約1億8000万年前のイルカに似た生物「魚竜」の超巨大な化石が発見される

画像: YouTube (Anglian Water)

恐竜が生きていた時代の約1億8000万年前に海に生息していた動物である魚竜の化石がイギリスの自然保護区で発掘されました。この化石は全長約10メートルほどで、これまでに発見された魚竜の化石では最大のものとのことです。

魚竜は約2億5000万年前の三畳紀に現れ、9000万年前の白亜紀の後期に絶滅した海棲爬虫類です。この魚竜は長い鼻を持っており、イルカに似た姿をしていたと考えられています。

画像: YouTube (Anglian Water)

今回発見された化石はテムノドントサウルスと呼ばれる魚竜の中でも大型の種でこの種の化石がイギリスで発見されたのは初めてとのこと。この化石はレスターシャー・ラトランド野生生物トラストで生物保護チームのチームリーダーを務めるジョー・デイビス氏がラトランド・ウォーター自然保護区で2021年1月に発見されていたそうです。
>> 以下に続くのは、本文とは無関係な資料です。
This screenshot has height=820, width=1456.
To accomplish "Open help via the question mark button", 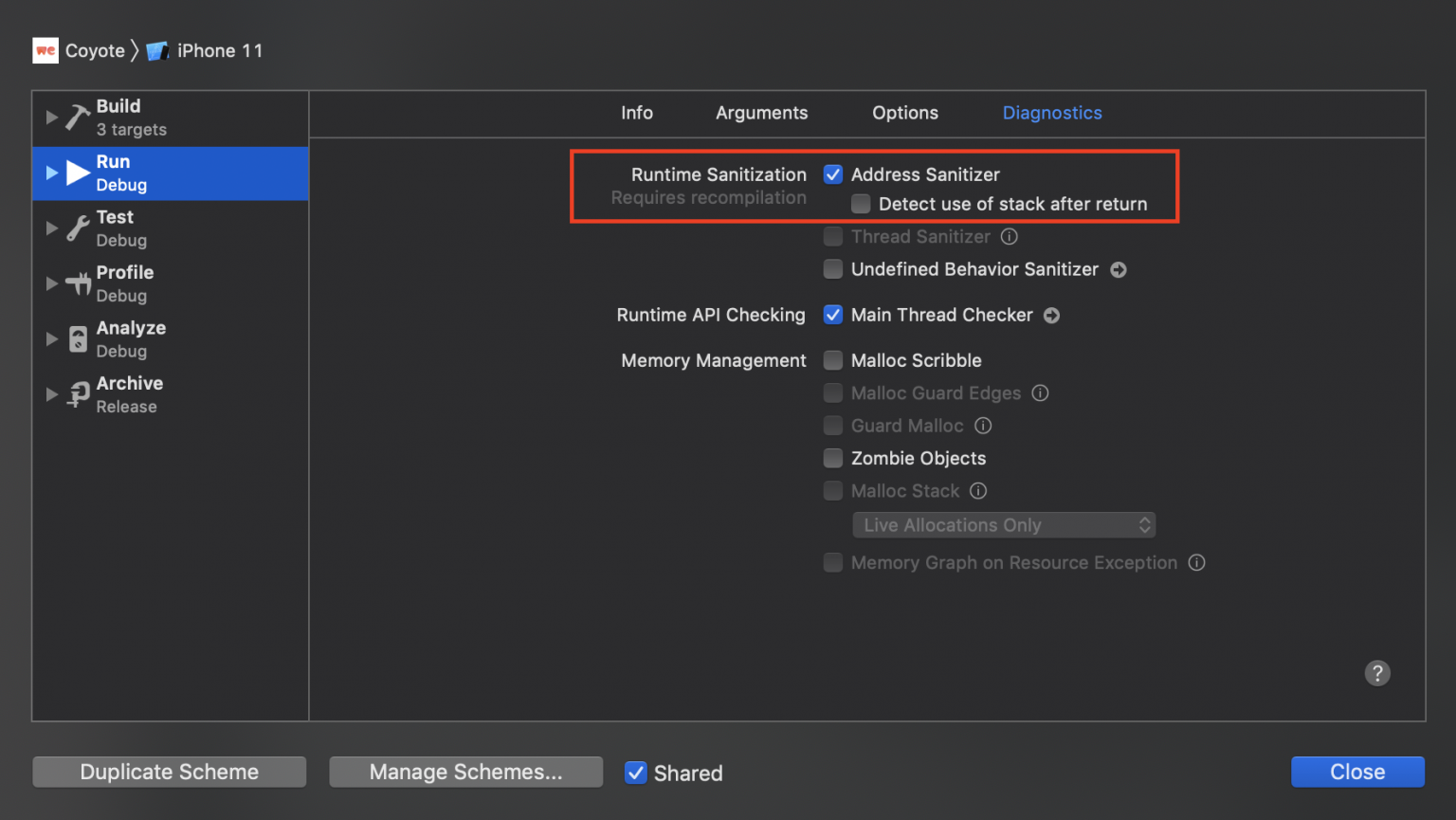I will point(1377,673).
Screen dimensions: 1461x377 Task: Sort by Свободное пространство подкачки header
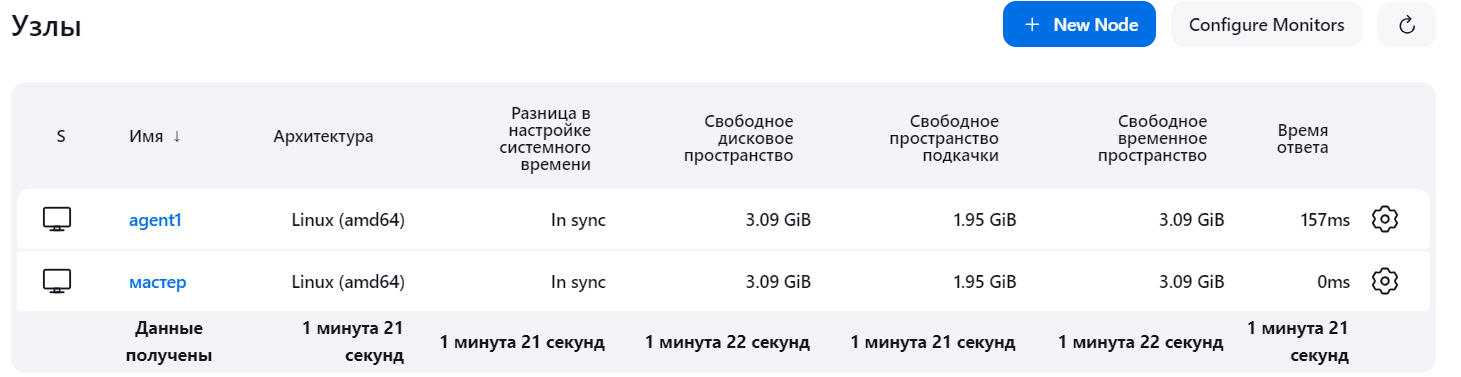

その後、2021年8月から本格的な発掘活動を開始。当初は脊椎骨らしきもののみしか見えていなかったのですが、発掘作業中に顎の骨が存在することが発覚し、テムノドントサウルスの化石であることが明るみになってきたとのこと。

マンチェスター大学で古生物学者として活動するディーン・ローマックス氏は「今回の発見は前例のないものであり、イギリスの古生物学の歴史で最大の発見の1つと言えるものでした」と語っています。同国では魚竜の化石自体は多く発見されていますが、今回発掘されたものほど大きなものはないそうです。実際の発掘時の様子はYouTubeのAnglian Waterが公開しているムービーで確認することができます。

記事作成時点では考古学者による化石の研究と保存の作業を進めており、近いうちに今回の発見に関する科学論文が発表される予定です。